----- 文書抜粋

そこで、特許文献1では、減圧装置を用いてローリングダイアフラムをピストン及びハウジングに確実に密着させることで、前記シワの発生を抑制している。また、特許文献2では、合成樹脂製のローリングダイアフラムの表面にゴム層を接着(コーティング)させることにより、前記シワの発生を抑制している。
【先行技術文献】
【特許文献】
【0004】
【文献】特開2015-98855号公報
【文献】特開2018-25251号公報
【発明の概要】
【発明が解決しようとする課題】
【0005】
特許文献1では、ローリングダイアフラムをピストン等に密着させるための減圧装置が必要となり、コスト高となる。また、特許文献2では、ローリングダイアフラムにゴム層を接着し易くするために、ローリングダイアフラムに対して表面改質処理を行う必要があり、この場合もコスト高となる。
【0006】
本発明はこのような事情に鑑みてなされたものであり、安価な構成でローリングダイアフラムにシワが発生するのを抑制できるローリングダイアフラムポンプを提供することを目的とする。
【課題を解決するための手段】
【0007】
(1)本発明者らは、ゴム層によりローリングダイアフラムにおけるシワの発生を抑制できるメカニズムについて鋭意研究を重ねた。その結果、ローリングダイアフラムの屈曲部分において、テンションが掛かったゴム層の強い復元力によって、その屈曲部分を屈曲させようとする外力が、非屈曲部分のシワを生じさせる外力よりも大きくなり、非屈曲部分でのシワの発生が抑制されることを見出した。そして、前記屈曲させようとする外力と前記シワを生じさせる外力との力関係は、ローリングダイアフラムにゴム層を接着させなくても変化しないという知見を得、かかる知見に基づいて本発明を完成させた。

----------

### 短い問題 A:
次の(i)〜(iii)の記述が上の文書抜粋と一致するかを、はいかいいえで答えよ。それぞれ、判断の決め手となる文書抜粋の語句を一字一句違えずに引用すること。
(i) 特許文献1では、減圧装置を用いてシワの発生を抑制している。
(ii) 特許文献2のローリングダイアフラムは金属製である。
(iii) 本発明者らは、ゴム層を接着させなければ、屈曲させようとする外力とシワを生じさせる外力との力関係が変化するという知見を得た。

----- 提供資料

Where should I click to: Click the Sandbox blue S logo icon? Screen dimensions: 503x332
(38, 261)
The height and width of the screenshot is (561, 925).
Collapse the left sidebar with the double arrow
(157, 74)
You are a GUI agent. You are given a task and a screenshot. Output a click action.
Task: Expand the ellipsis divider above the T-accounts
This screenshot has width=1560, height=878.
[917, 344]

----------
----- 提供資料

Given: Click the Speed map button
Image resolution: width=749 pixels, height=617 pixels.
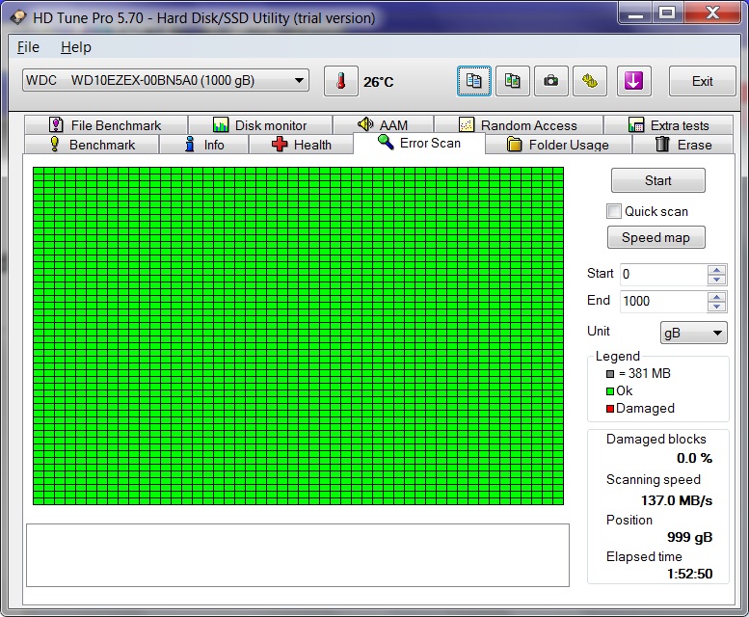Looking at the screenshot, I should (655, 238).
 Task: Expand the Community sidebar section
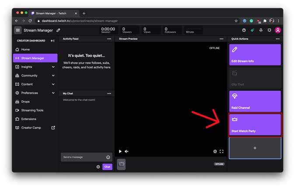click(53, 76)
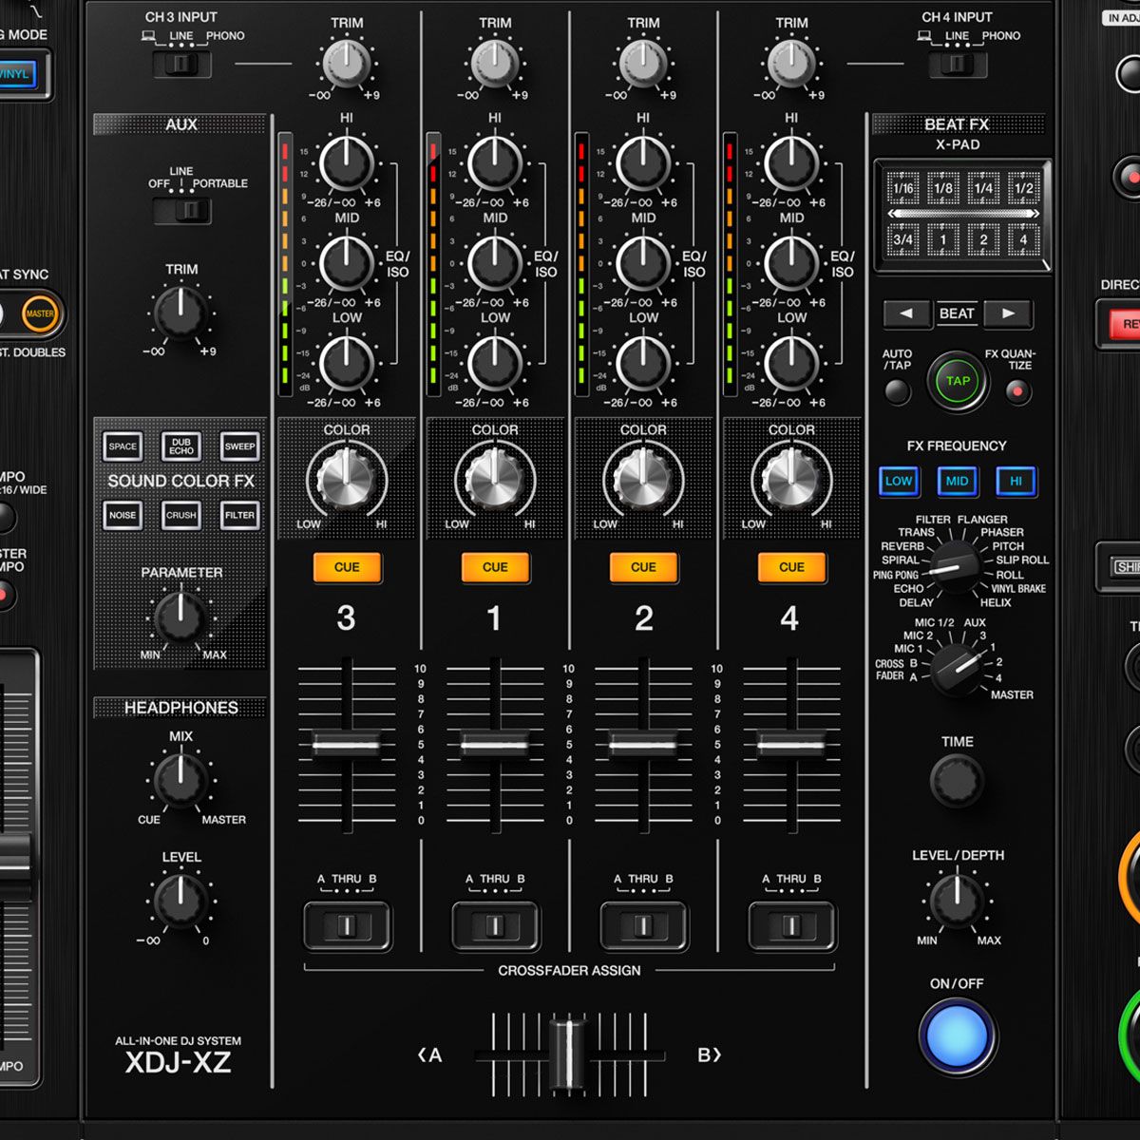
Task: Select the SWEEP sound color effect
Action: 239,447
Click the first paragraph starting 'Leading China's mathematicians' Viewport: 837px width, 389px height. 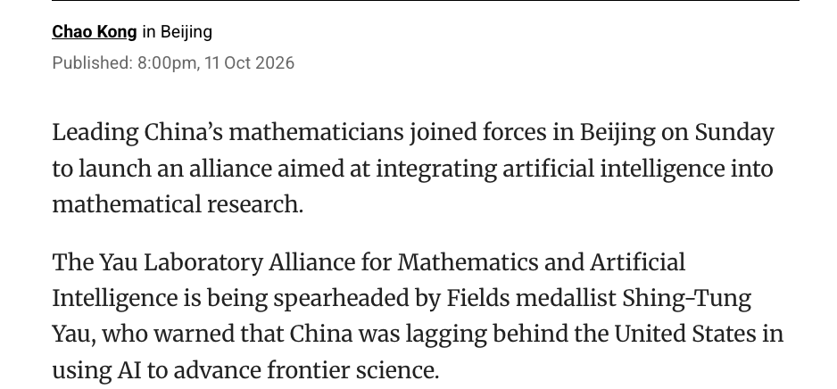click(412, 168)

----------
----- 提供資料

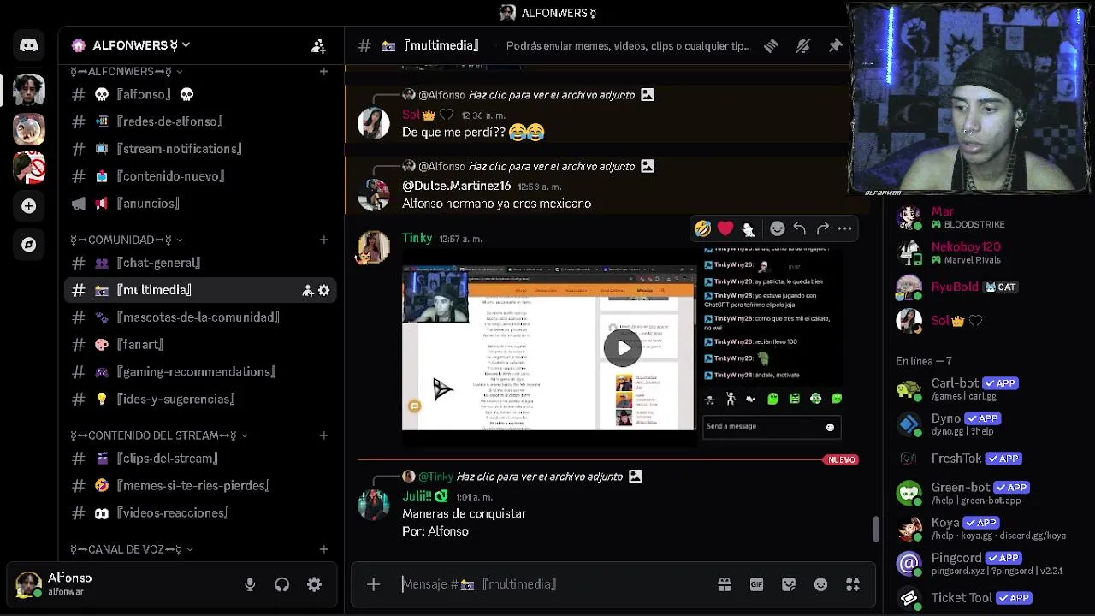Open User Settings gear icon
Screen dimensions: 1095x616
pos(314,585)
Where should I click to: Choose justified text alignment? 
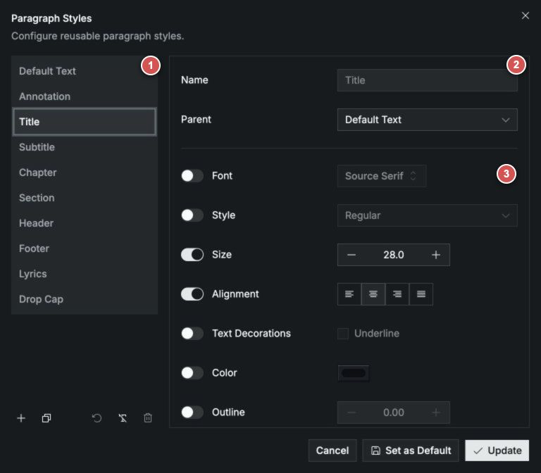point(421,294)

----------

### 短い問題 B:
リストのうち、「Where should I click to: Choose」を含む行から始まり「point(421,294)」を含む行で終わる範囲だけを、依頼文も含めて書き直せ。その際、答えの座標の各数値に-103を加えてずらし、画像は答えに入れないこと。

### 出力全体 A:
(i) はい。「減圧装置を用いてローリングダイアフラムをピストン及びハウジングに確実に密着させることで、前記シワの発生を抑制している」
(ii) いいえ。「合成樹脂製のローリングダイアフラム」
(iii) いいえ。「ローリングダイアフラムにゴム層を接着させなくても変化しない」

### 出力全体 B:
Where should I click to: Choose justified text alignment? 
point(318,191)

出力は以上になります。